Наша задача - обосновать точку зрения, согласно которой а) советский патриотизм является продолжением не имперской, а другой традиции, идеологизированной, социалистической, ведущей свое происхождение от русского народничества и марксизма; б) политика, осуществлявшаяся в русле этой традиции, имела своей целью создание изоморфного западным, но не-националистического и не-имперского воображаемого сообщества нового типа; в) объективным итогом этой политики стало формирование не столько советского патриотизма, сколько своего рода недовоображенного сообщества, в котором мы сейчас и живем.

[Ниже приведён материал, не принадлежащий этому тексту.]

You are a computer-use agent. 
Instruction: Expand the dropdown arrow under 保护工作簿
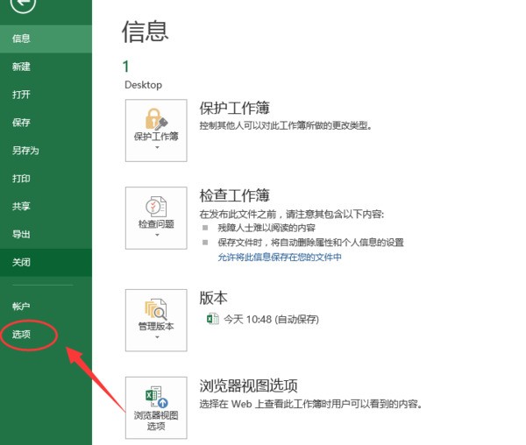156,148
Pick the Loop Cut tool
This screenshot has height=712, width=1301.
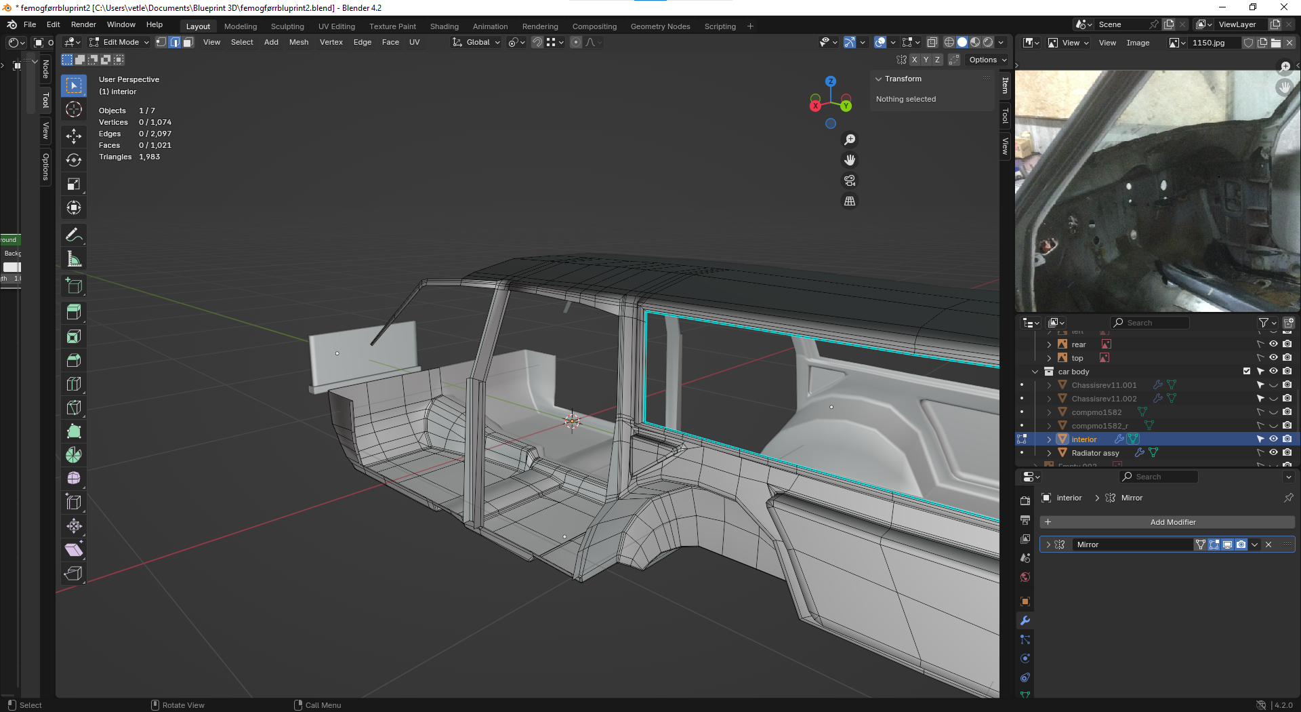pyautogui.click(x=74, y=384)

Мы будем тут исходить из концепции Б. Андерсона, описывающей национализм как одну (но не единственную) из ставших возможными в Современности интегрирующих общество стратегий выстраивания картин воображаемого сообщества. С нашей точки зрения, из применения Андерсоном предельно широкого термина «воображаемое сообщество» по отношению к нации следует, что при определенных условиях картины, рисуемые социальными группами, доминирующими в процессе формирования представлений общества о самом себе, вовсе не обязаны быть зацикленными именно на национальной проблематике. Доминирующие идеологии и утопии являются точно такими же картинами, причем многие из них ставят в качестве центральных иные вопросы. Например, либерализм и социализм в своем аутентичном виде национальной проблематикой не слишком озабочены. Соответственно, можно предположить, что если не озабоченные «национальным вопросом» идеологии окажутся доминирующими и если какие-то другие социальные группы не смогут по разным причинам их переориентировать, то воображаемое сообщество вовсе не обречено на то, чтобы принять облик «буржуазной нации». Политическое, экономическое, культурное и этническое единство населения страны может существовать объективно, но их сочетание под эгидой нации определяется картиной воображаемого сообщества, которая господствует в головах тех, кто это объединение осуществляет. Если нация, как справедливо замечает ряд ученых, есть конструкт, то это подразумевает, что в ряде ситуаций конструкт может быть и не нацией. Могут быть и другие конструкты, если политическое, экономическое, культурное единство осмысливается не в условиях господства буржуазии и аристократии, для которых национализм является инструментом мобилизации масс ради своих целей. Базовый концепт политического единства может быть надклассовым (что вовсе не противоречит основаниям господствующей либеральной идеологии) и притом не окрашенным в отчетливо национальные тона, как это сейчас наблюдается в европейском и американском гражданском национализме. Следует отметить, что современный западный гражданский национализм выступает следствием крушения как раз той двойственной, противоречивой модели национализма, которая преобладала в большинстве европейских стран к началу Первой мировой войны. Двойственность этой модели была обусловлена только частичным совпадением имперско-аристократического национализма

верхов и тех картин воображаемого сообщества, которые вырабатывались значительной частью интеллектуалов, стоявших на либеральных и социалистических позициях. Подобного рода картины, в принципе, возможны как в классическом буржуазном направлении, когда в рисовании образа воображаемого сообщества доминирует буржуазия и имперская аристократия, так и в направлении либерально-социалистическом, когда место буржуазии занято другим революционным классом, партией и т.д. Воображаемые сообщества либералов и социалистов описывались скорей не в национальных, а в социальных терминах, и к тому же под углом зрения либо формально-надклассовым, либо, по крайней мере, народным (пролетарским, не-буржуазным и не-аристократическим).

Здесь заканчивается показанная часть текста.